STATED GOAL: Copy out, unchanged, the part of the items that opens with the line containing "when [729, 777]" and closes with the line containing "number (770, 451)", both of those lines included.
• • • • •
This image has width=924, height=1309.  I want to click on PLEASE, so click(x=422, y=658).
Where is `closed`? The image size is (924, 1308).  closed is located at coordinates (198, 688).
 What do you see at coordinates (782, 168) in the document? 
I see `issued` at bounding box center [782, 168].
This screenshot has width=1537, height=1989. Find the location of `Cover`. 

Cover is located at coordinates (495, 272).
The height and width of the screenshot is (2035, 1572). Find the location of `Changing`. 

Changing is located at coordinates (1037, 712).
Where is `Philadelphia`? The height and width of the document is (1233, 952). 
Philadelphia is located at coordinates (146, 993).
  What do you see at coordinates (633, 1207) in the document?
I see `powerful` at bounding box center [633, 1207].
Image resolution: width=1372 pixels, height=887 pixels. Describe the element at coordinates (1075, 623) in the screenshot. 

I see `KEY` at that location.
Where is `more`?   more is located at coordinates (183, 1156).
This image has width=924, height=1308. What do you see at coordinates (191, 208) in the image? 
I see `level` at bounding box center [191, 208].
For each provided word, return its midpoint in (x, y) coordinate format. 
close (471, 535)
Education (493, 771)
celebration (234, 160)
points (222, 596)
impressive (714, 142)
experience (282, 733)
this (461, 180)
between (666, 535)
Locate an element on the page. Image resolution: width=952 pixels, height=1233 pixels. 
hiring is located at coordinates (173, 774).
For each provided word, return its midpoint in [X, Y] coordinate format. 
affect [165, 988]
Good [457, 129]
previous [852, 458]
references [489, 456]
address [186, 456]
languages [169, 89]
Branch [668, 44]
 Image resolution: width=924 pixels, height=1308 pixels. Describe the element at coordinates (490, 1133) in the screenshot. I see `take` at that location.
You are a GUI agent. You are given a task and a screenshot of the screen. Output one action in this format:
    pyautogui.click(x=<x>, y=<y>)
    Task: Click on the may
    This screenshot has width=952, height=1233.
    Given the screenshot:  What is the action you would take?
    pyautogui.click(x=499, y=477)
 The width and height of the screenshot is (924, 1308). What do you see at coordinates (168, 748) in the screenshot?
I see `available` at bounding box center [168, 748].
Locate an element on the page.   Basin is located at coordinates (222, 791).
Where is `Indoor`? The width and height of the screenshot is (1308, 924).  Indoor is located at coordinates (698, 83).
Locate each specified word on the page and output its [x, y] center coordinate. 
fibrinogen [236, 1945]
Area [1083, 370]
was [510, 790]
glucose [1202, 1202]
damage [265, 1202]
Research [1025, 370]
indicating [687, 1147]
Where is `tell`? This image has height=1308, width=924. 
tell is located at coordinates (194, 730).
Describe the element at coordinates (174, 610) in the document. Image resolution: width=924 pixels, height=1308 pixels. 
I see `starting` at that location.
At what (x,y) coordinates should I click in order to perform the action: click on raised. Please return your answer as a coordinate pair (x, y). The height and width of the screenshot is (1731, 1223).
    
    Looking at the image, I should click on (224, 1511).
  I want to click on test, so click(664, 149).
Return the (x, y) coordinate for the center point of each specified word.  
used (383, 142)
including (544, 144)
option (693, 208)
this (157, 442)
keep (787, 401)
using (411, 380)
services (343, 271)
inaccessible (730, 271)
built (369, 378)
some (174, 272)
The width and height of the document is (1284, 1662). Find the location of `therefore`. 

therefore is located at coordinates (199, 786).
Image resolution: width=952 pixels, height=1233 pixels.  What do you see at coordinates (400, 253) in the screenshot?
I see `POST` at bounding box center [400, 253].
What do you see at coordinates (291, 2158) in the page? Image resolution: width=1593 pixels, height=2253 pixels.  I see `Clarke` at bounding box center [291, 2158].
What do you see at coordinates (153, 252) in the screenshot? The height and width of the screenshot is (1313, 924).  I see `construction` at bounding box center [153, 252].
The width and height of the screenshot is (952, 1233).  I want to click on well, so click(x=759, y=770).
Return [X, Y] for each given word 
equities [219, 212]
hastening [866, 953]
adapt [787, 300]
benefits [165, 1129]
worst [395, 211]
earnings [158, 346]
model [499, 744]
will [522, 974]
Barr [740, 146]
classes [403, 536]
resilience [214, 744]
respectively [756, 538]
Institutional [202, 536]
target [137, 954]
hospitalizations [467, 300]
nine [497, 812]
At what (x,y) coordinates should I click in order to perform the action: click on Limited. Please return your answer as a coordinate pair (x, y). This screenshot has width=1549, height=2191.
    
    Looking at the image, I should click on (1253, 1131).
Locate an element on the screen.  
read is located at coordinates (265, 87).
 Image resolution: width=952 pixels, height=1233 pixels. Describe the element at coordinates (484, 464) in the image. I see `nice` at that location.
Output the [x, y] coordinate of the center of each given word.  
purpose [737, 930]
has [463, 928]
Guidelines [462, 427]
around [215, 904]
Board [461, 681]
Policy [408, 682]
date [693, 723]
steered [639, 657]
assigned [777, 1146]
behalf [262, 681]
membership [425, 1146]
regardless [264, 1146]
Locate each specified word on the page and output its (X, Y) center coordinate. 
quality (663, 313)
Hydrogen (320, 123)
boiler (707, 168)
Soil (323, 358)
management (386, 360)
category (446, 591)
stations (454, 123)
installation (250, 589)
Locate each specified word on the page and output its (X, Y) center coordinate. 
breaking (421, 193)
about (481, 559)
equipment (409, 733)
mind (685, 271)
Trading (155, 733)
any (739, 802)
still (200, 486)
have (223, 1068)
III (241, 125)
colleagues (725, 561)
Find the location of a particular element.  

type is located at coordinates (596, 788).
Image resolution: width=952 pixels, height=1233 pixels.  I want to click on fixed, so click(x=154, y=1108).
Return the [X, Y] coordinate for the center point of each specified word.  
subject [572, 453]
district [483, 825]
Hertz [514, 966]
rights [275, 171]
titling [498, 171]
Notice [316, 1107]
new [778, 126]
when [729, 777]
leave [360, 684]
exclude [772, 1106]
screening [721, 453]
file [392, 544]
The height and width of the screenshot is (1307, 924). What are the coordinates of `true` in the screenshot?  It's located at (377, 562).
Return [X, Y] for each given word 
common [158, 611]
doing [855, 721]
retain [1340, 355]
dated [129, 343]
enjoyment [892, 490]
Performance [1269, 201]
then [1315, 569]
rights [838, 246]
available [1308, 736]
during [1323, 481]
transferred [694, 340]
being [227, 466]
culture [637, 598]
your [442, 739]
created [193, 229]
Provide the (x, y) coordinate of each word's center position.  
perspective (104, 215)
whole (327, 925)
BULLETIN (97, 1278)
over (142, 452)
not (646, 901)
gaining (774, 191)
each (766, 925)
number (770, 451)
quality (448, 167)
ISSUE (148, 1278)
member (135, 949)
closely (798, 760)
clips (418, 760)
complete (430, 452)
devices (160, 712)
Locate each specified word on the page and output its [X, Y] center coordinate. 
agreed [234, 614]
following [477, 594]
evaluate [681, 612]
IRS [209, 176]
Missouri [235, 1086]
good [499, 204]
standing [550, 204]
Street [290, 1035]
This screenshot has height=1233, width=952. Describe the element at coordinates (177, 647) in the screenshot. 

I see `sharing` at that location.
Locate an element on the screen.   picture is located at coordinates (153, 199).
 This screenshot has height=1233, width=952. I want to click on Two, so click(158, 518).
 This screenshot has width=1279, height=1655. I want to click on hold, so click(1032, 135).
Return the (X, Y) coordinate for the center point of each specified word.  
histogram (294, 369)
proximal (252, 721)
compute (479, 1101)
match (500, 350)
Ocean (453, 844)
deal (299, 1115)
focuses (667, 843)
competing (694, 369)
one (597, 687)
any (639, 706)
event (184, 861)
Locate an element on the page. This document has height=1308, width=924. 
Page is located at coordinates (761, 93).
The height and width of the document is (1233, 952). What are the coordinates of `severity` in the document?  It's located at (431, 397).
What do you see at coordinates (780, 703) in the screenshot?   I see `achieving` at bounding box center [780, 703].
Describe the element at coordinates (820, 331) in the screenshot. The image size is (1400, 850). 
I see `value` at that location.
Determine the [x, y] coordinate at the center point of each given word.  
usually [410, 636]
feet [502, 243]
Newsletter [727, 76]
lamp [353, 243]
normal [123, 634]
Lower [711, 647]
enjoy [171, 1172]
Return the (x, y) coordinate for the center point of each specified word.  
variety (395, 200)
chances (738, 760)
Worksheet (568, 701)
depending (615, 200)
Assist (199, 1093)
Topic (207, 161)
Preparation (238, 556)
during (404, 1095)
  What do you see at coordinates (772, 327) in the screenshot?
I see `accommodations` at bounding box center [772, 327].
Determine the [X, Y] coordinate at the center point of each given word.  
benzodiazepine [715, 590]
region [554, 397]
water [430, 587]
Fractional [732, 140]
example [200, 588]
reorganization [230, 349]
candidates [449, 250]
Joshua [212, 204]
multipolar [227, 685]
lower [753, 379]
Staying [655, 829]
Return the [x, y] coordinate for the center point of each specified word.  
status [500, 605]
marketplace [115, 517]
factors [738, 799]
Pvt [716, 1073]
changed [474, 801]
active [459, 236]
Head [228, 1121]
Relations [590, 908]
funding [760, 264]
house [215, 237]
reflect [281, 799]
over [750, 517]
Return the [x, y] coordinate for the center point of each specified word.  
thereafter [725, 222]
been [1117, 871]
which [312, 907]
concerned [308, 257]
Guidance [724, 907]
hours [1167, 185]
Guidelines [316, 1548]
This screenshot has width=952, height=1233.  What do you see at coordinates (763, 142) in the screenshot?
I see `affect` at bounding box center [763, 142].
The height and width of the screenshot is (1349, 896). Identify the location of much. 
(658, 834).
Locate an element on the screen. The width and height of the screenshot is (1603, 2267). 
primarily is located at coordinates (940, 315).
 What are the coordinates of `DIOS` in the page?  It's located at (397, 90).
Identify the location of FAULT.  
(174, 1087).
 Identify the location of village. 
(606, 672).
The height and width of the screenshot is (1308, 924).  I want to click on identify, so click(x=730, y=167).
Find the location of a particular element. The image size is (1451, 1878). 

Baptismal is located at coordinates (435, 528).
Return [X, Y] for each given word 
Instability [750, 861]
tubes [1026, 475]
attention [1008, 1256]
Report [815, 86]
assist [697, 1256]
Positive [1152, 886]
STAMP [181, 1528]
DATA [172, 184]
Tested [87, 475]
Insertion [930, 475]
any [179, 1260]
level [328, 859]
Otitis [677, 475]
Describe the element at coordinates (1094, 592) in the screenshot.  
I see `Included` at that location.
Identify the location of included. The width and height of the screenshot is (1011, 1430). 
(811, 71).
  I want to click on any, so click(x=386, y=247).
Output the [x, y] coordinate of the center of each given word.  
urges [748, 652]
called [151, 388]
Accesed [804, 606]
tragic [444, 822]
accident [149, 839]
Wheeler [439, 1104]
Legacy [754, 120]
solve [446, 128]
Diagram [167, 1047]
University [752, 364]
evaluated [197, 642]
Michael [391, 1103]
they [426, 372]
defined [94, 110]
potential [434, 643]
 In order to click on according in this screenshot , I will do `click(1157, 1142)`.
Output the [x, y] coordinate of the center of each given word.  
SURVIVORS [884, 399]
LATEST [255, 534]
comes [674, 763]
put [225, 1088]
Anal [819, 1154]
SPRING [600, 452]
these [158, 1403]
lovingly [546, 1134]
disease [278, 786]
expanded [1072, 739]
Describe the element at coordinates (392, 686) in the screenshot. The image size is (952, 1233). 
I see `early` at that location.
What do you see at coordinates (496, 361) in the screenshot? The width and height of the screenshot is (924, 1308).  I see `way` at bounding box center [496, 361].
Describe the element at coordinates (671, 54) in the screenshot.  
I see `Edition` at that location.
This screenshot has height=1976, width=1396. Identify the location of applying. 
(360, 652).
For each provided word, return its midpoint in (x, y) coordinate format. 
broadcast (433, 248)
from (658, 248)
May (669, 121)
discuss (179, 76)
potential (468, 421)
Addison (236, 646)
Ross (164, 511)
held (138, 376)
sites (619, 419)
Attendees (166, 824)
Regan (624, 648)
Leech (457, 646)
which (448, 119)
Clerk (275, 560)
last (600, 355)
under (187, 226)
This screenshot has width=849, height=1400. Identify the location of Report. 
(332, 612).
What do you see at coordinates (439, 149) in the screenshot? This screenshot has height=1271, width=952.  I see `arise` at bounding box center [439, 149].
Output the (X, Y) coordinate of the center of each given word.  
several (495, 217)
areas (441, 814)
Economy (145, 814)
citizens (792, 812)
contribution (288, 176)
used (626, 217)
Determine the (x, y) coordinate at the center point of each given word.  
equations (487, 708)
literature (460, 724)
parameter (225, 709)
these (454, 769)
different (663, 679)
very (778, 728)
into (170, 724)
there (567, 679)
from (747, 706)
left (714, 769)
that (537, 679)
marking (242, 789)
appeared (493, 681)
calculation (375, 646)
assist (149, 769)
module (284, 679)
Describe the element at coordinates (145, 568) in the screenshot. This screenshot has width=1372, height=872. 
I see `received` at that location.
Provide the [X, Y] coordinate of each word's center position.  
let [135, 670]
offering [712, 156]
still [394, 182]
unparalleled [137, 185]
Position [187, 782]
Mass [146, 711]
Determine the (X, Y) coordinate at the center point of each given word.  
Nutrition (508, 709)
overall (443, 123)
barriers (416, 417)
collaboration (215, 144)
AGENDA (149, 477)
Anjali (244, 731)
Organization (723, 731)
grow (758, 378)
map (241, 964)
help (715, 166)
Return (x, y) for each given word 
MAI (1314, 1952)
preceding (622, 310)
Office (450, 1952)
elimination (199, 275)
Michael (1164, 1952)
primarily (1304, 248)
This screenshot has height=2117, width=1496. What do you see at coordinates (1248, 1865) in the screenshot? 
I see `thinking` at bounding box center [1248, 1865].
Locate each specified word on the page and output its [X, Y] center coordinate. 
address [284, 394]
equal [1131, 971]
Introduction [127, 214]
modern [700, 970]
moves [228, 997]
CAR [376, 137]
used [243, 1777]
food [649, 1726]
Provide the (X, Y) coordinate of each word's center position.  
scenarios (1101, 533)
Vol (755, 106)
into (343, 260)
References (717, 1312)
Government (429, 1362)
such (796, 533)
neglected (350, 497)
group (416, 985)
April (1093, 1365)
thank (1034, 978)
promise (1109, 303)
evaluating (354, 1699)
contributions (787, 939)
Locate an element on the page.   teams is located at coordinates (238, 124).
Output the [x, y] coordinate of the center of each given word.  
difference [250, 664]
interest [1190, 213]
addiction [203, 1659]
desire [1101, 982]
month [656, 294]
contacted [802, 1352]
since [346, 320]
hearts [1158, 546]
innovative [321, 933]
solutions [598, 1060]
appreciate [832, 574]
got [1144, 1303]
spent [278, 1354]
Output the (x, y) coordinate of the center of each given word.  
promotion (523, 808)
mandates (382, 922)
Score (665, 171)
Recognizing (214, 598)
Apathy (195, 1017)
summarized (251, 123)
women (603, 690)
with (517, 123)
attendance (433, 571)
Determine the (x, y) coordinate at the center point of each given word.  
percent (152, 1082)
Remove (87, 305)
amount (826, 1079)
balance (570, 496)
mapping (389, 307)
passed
• • • • •
COMPLETE OUTPUT:
when [729, 777]
leave [360, 684]
exclude [772, 1106]
screening [721, 453]
file [392, 544]
The height and width of the screenshot is (1307, 924). What are the coordinates of `true` in the screenshot?  It's located at (377, 562).
Return [X, Y] for each given word 
common [158, 611]
doing [855, 721]
retain [1340, 355]
dated [129, 343]
enjoyment [892, 490]
Performance [1269, 201]
then [1315, 569]
rights [838, 246]
available [1308, 736]
during [1323, 481]
transferred [694, 340]
being [227, 466]
culture [637, 598]
your [442, 739]
created [193, 229]
Provide the (x, y) coordinate of each word's center position.  
perspective (104, 215)
whole (327, 925)
BULLETIN (97, 1278)
over (142, 452)
not (646, 901)
gaining (774, 191)
each (766, 925)
number (770, 451)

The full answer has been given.